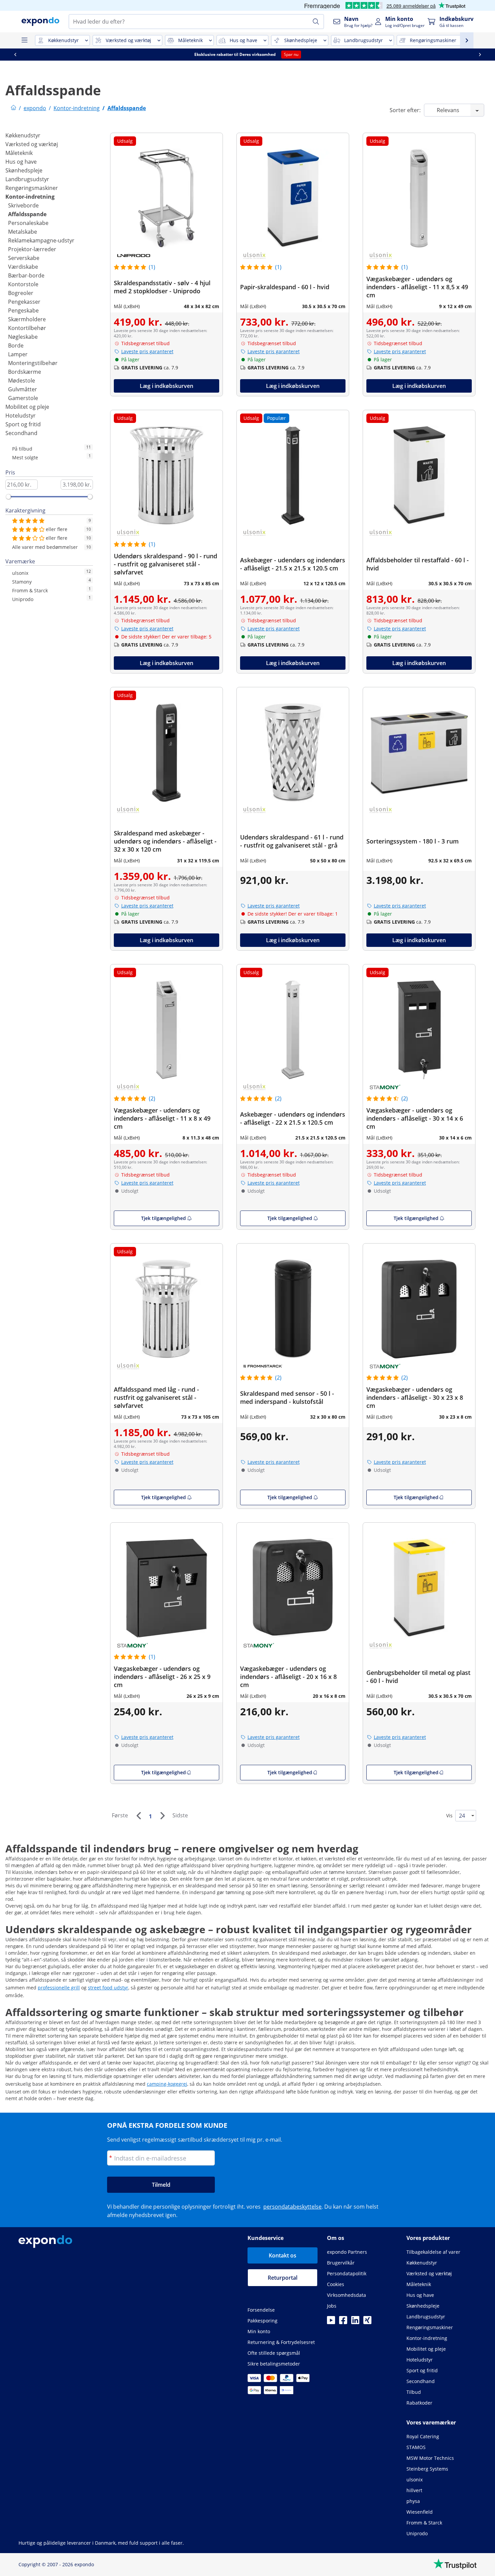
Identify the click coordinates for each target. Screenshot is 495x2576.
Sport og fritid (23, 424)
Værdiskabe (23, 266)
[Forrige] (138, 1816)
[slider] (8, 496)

==

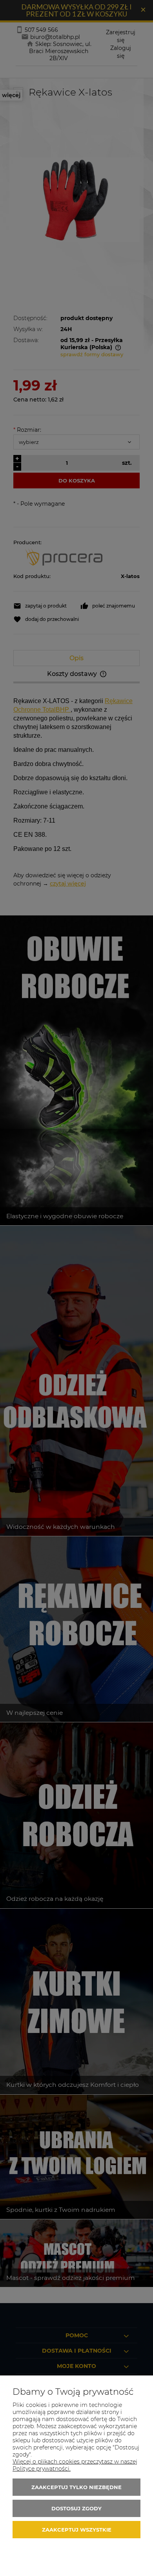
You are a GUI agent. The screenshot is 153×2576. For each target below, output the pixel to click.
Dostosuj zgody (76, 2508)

▶ Work item
Among the entries above, the lines between the ones containing "Identify the click" and "[slider] (8, 496)", inclusive, are to be transcribed exactly. No other line is to be given.

▶ Exercise solution
Identify the click coordinates for each target. Screenshot is 495x2576.
Sport og fritid (23, 424)
Værdiskabe (23, 266)
[Forrige] (138, 1816)
[slider] (8, 496)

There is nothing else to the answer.